[Start of section]

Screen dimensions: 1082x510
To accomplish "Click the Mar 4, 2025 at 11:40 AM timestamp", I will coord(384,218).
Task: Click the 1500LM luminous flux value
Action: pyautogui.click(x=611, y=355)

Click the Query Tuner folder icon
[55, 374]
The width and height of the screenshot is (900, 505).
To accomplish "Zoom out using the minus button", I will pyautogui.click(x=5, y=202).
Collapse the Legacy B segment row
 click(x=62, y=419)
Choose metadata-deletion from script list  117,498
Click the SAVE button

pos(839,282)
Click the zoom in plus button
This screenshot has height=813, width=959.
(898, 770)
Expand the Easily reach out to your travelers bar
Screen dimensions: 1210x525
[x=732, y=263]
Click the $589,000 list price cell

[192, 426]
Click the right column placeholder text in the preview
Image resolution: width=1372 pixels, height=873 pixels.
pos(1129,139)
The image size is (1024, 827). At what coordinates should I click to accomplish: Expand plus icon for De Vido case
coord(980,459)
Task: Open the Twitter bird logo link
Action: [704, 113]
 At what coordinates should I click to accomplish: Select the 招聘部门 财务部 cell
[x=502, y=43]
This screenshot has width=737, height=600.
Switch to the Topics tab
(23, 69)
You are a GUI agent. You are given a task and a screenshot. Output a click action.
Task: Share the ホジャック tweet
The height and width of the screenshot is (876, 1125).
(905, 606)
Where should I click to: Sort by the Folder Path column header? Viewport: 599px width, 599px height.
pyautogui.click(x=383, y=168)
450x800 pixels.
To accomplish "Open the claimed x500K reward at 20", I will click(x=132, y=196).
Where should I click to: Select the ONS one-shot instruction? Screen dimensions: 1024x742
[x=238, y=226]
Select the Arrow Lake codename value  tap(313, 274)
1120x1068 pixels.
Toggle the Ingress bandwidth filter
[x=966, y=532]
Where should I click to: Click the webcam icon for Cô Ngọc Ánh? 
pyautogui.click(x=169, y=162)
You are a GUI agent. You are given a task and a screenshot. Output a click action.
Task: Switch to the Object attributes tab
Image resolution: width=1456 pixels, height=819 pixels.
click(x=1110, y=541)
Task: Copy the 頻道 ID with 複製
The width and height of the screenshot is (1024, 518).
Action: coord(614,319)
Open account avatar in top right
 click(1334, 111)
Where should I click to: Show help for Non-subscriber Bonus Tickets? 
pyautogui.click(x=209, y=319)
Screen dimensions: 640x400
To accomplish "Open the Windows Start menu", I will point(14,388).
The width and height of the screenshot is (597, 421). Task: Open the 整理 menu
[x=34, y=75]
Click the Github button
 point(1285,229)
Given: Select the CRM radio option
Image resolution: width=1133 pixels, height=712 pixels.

[End of section]

• [Task objective]:
Output the data above without altering a line.

• [Answer]:
Screen dimensions: 1082x510
To accomplish "Click the Mar 4, 2025 at 11:40 AM timestamp", I will coord(384,218).
Task: Click the 1500LM luminous flux value
Action: pyautogui.click(x=611, y=355)

Click the Query Tuner folder icon
[55, 374]
The width and height of the screenshot is (900, 505).
To accomplish "Zoom out using the minus button", I will pyautogui.click(x=5, y=202).
Collapse the Legacy B segment row
 click(x=62, y=419)
Choose metadata-deletion from script list  117,498
Click the SAVE button

pos(839,282)
Click the zoom in plus button
This screenshot has height=813, width=959.
(898, 770)
Expand the Easily reach out to your travelers bar
Screen dimensions: 1210x525
[x=732, y=263]
Click the $589,000 list price cell

[192, 426]
Click the right column placeholder text in the preview
Image resolution: width=1372 pixels, height=873 pixels.
pos(1129,139)
The image size is (1024, 827). At what coordinates should I click to accomplish: Expand plus icon for De Vido case
coord(980,459)
Task: Open the Twitter bird logo link
Action: [704, 113]
 At what coordinates should I click to accomplish: Select the 招聘部门 财务部 cell
[x=502, y=43]
This screenshot has width=737, height=600.
Switch to the Topics tab
(23, 69)
You are a GUI agent. You are given a task and a screenshot. Output a click action.
Task: Share the ホジャック tweet
The height and width of the screenshot is (876, 1125).
(905, 606)
Where should I click to: Sort by the Folder Path column header? Viewport: 599px width, 599px height.
pyautogui.click(x=383, y=168)
450x800 pixels.
To accomplish "Open the claimed x500K reward at 20", I will click(x=132, y=196).
Where should I click to: Select the ONS one-shot instruction? Screen dimensions: 1024x742
[x=238, y=226]
Select the Arrow Lake codename value  tap(313, 274)
1120x1068 pixels.
Toggle the Ingress bandwidth filter
[x=966, y=532]
Where should I click to: Click the webcam icon for Cô Ngọc Ánh? 
pyautogui.click(x=169, y=162)
You are a GUI agent. You are given a task and a screenshot. Output a click action.
Task: Switch to the Object attributes tab
Image resolution: width=1456 pixels, height=819 pixels.
click(x=1110, y=541)
Task: Copy the 頻道 ID with 複製
The width and height of the screenshot is (1024, 518).
Action: coord(614,319)
Open account avatar in top right
 click(1334, 111)
Where should I click to: Show help for Non-subscriber Bonus Tickets? 
pyautogui.click(x=209, y=319)
Screen dimensions: 640x400
To accomplish "Open the Windows Start menu", I will point(14,388).
The width and height of the screenshot is (597, 421). Task: Open the 整理 menu
[x=34, y=75]
Click the Github button
 point(1285,229)
Given: Select the CRM radio option
Image resolution: width=1133 pixels, height=712 pixels.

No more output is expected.